La pasada semana partió hacia otra dimensión Joaquín Hernández Izquierdo, quien por muchos años dirigió el departamento de Fotografía de nuestro periódico Trabajadores, y padre de dos excelentes artistas del lente: Tony y Joaquinito, este último hoy en el mismo cargo que por tanto tiempo ocupara su progenitor, lo que considero entre los más genuinos atributos del “puro”, pues por algo sus dos hijos lo siguieron a todas horas.

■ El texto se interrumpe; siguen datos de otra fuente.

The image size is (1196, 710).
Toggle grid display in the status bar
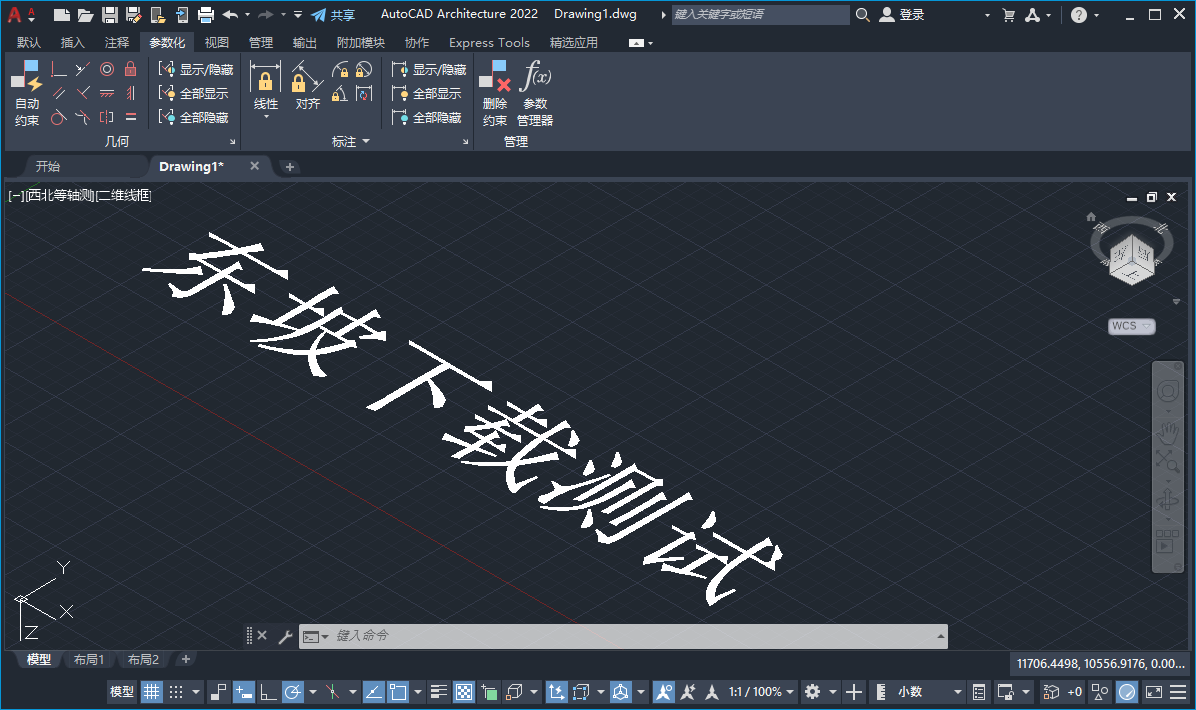[x=151, y=691]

Dícese que la vida, ante la muerte, recuerda las virtudes por sobre todas las cosas. En el caso de Joaquín no es una alabanza inmerecida mencionar sus valores —que fueron muchos—, pues entre otros reunió la generosidad y modestia, la honestidad y bondad, la laboriosidad demostrada y la capacidad de aglutinar en su derredor a los más jóvenes.
Siempre he creído en lo mucho que llevan dentro de sí aquellos ¿viejos? con quienes los más bisoños desean compartir tiempo y alegrías. Con él, con Joaquín, los más jóvenes —Pepe, Malagón, Jesús Roberto y otros— gustábamos de alguna que otra escapada del ritmo un tanto febril de la actividad periodística.
Pierdo en mi memoria la última vez que lo vi, pero lo recuerdo camino a la agencia bancaria para cobrar su chequera, su jubilación. Contento, y aunque callado, habitualmente con una o varias frases halagadoras, nunca un regaño, sí una enseñanza. Así fue Joaquín, un hombre bueno.